## RECORDS TO PROCESS
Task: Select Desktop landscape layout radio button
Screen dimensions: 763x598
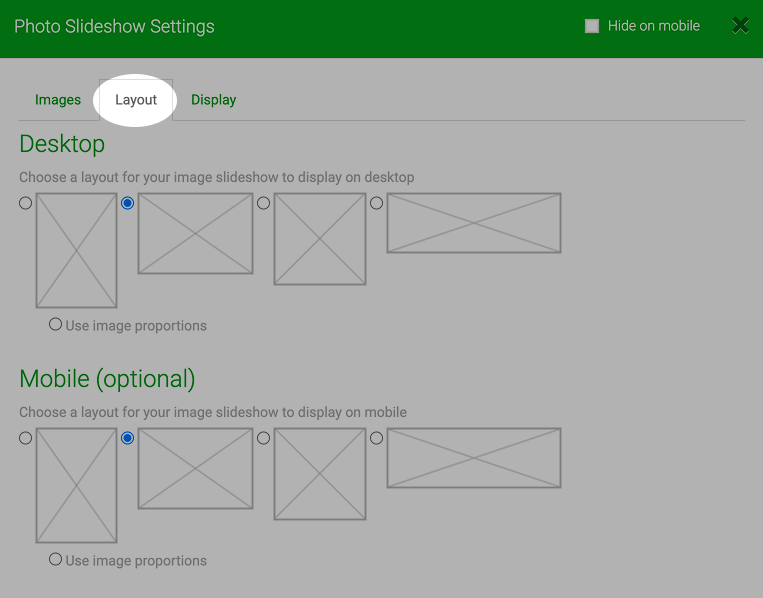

==

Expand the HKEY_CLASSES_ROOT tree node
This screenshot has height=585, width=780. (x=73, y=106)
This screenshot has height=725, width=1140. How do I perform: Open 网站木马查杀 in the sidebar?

==

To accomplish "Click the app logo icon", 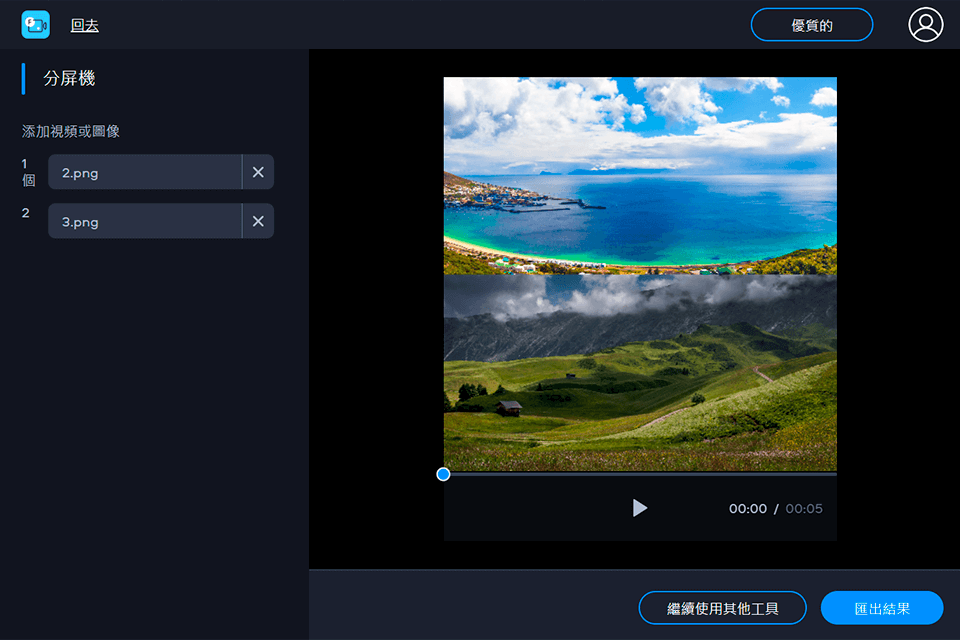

## TASK TO CARRY OUT
Begin with the line that has "Task: Select Desktop" in the listing above and end after the line that has "Screen dimensions: 763x598"; output those lines exactly.

## OUTPUT BELOW
Task: Select Desktop landscape layout radio button
Screen dimensions: 763x598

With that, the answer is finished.